# What to do:
a. In the convtools basics page, what conversion method generates ad-hoc code and compiles a function implementing the defined transform?
b. List every step the convtools basics page gives for getting a converter function.

# Excerpt provided:
----

Skip to content

Basics

The idea behind this library is to allow you to dynamically build data transforms, which can be compiled to ad-hoc Python functions.

This means that we need to introduce convtools primitives for the most basic Python operations first, before we get to more complex things like aggregations and joins.

c.this

To start with, here is a function which increments an input by one:

def f(data):
    return data + 1

If we called data as c.this, then this data transform would look like: c.this + 1. And this is a correct convtools conversion.

So the steps of getting a converter function are:

  1. you define data transforms using its building blocks (conversions)
  2. you call gen_converter conversion method to generate ad-hoc code and compile a function, which implements the transform you just defined
  3. you use the resulting function as many times as needed
from convtools import conversion as c

conversion = c.this + 1
converter = conversion.gen_converter(debug=True)

assert converter(1) == 2

Many examples will contain debug=True just so the generated code is visible for those who are curious, not because it's required :)

If we need a converter function to run it only once, then we can shorten it to:

from convtools import conversion as c

assert (c.this + 1).execute(1, debug=True) == 2

c.item

Of course the above is not enough to work with data. Let's define conversions to perform key/index lookups.

----

# A block of data:
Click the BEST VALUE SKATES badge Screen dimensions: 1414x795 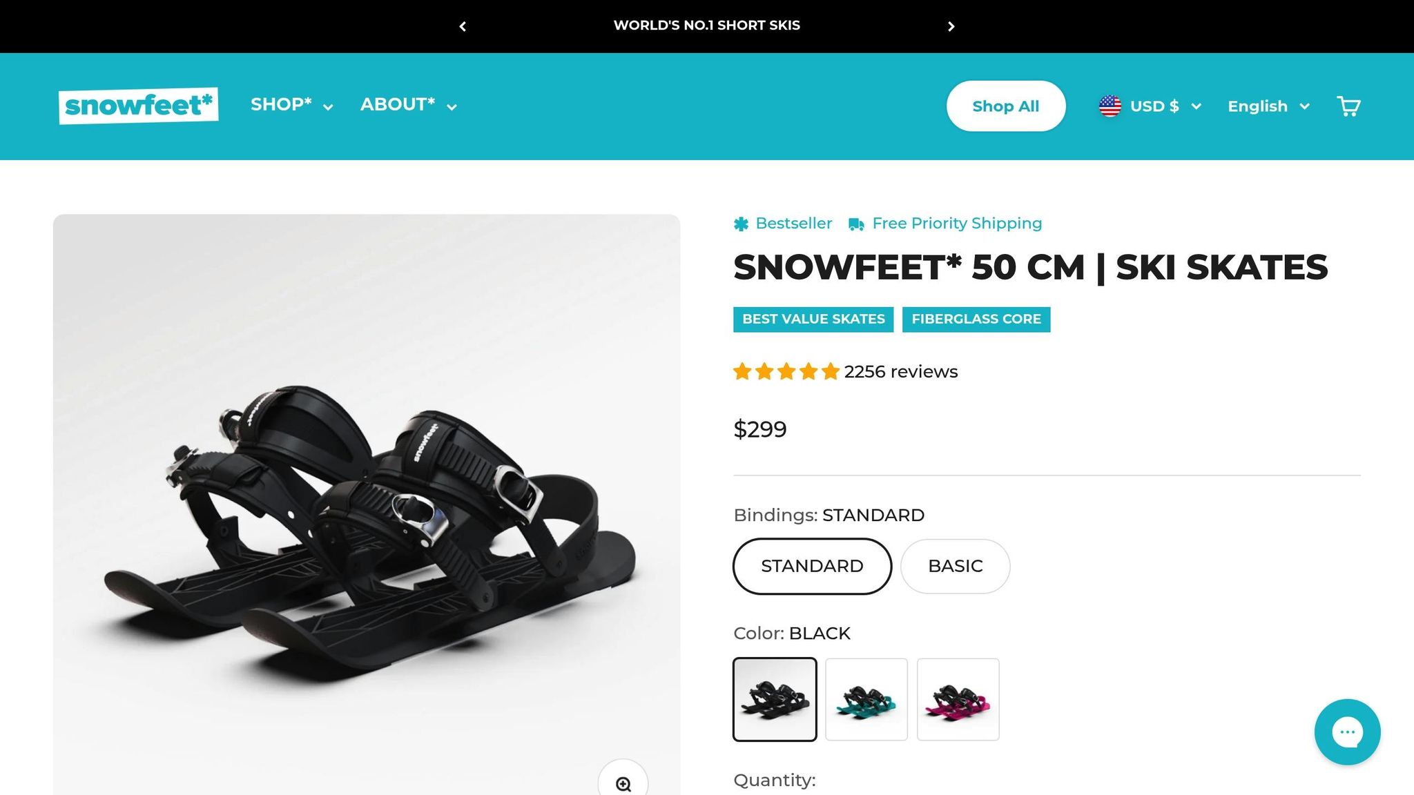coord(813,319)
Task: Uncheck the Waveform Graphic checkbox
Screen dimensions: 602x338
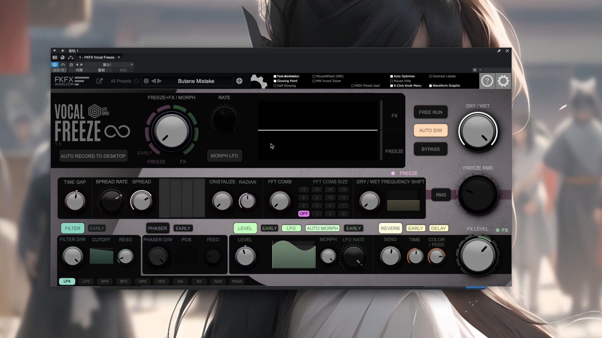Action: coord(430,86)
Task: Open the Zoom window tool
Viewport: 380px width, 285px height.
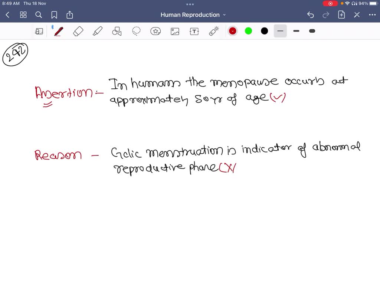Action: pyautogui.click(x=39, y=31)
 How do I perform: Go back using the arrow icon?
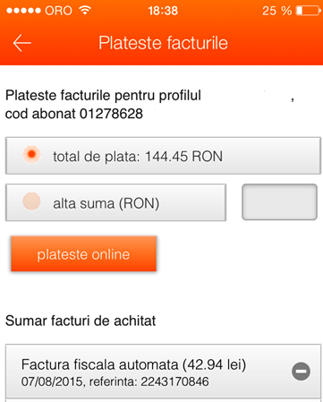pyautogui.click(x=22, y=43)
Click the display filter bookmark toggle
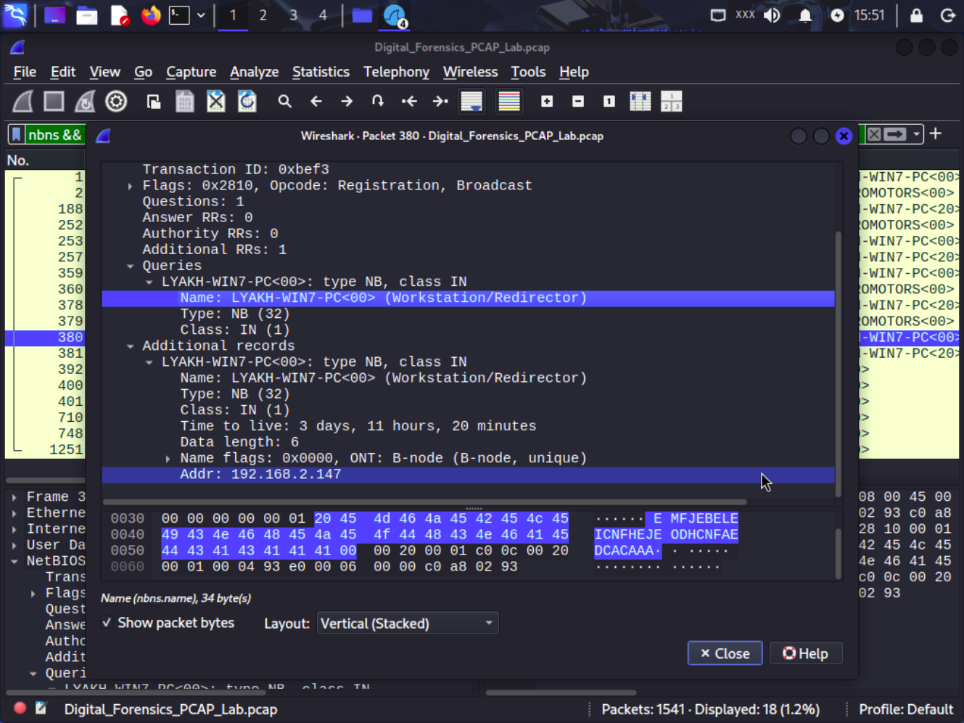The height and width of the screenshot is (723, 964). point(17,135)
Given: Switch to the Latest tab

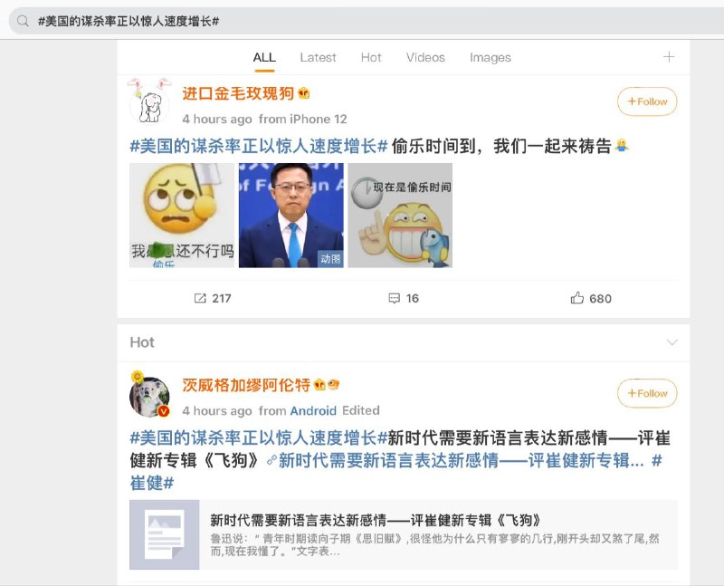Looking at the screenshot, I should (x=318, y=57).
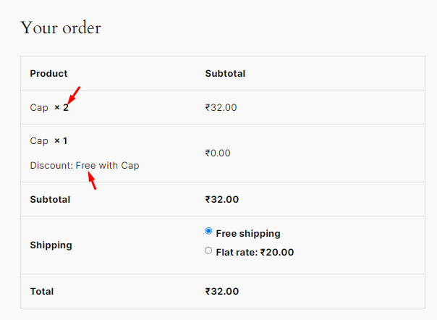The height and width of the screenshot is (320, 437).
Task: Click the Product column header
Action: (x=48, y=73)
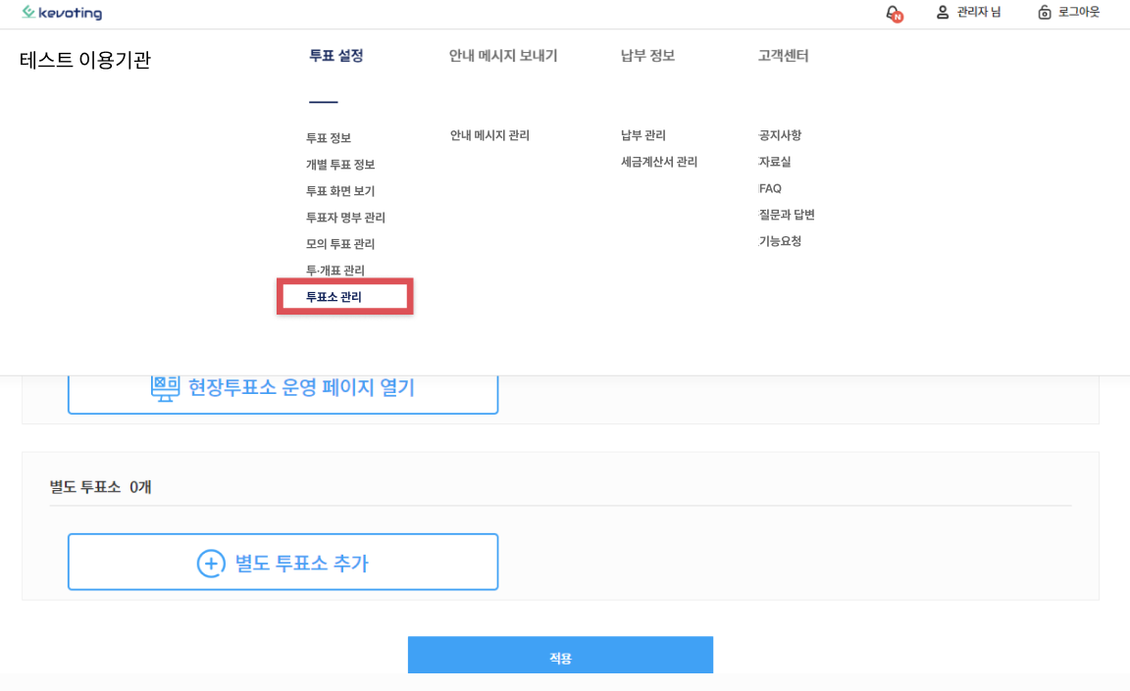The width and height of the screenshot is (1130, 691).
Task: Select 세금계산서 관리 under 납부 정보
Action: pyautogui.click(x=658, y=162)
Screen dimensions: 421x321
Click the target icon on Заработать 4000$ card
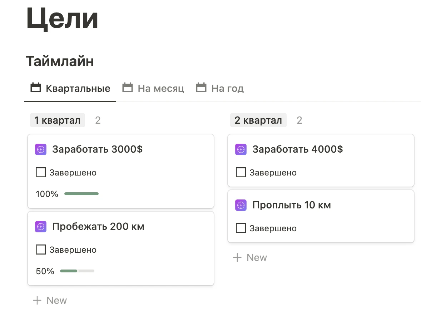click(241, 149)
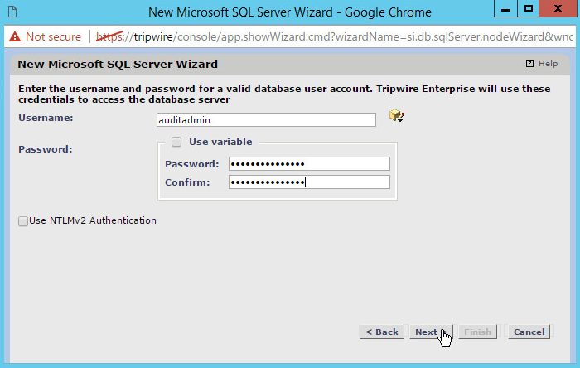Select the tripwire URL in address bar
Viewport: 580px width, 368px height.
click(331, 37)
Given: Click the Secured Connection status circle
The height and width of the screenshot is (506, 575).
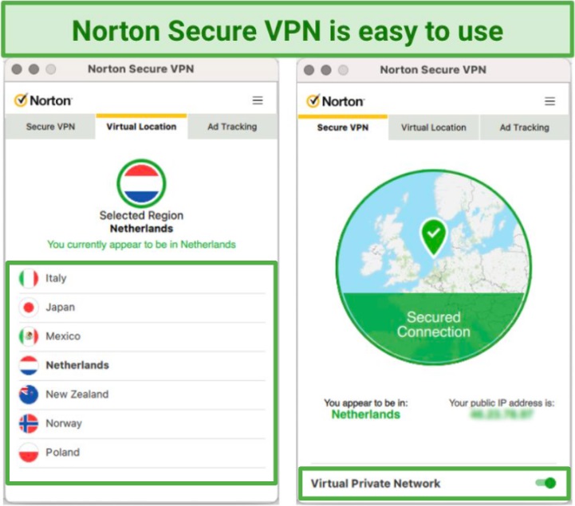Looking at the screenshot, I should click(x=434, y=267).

----

# Response list:
a. gen_converter

b.
1. Define data transforms using its building blocks (conversions).
2. Call the gen_converter conversion method to generate ad-hoc code and compile a function that implements the defined transform.
3. Use the resulting function as many times as needed.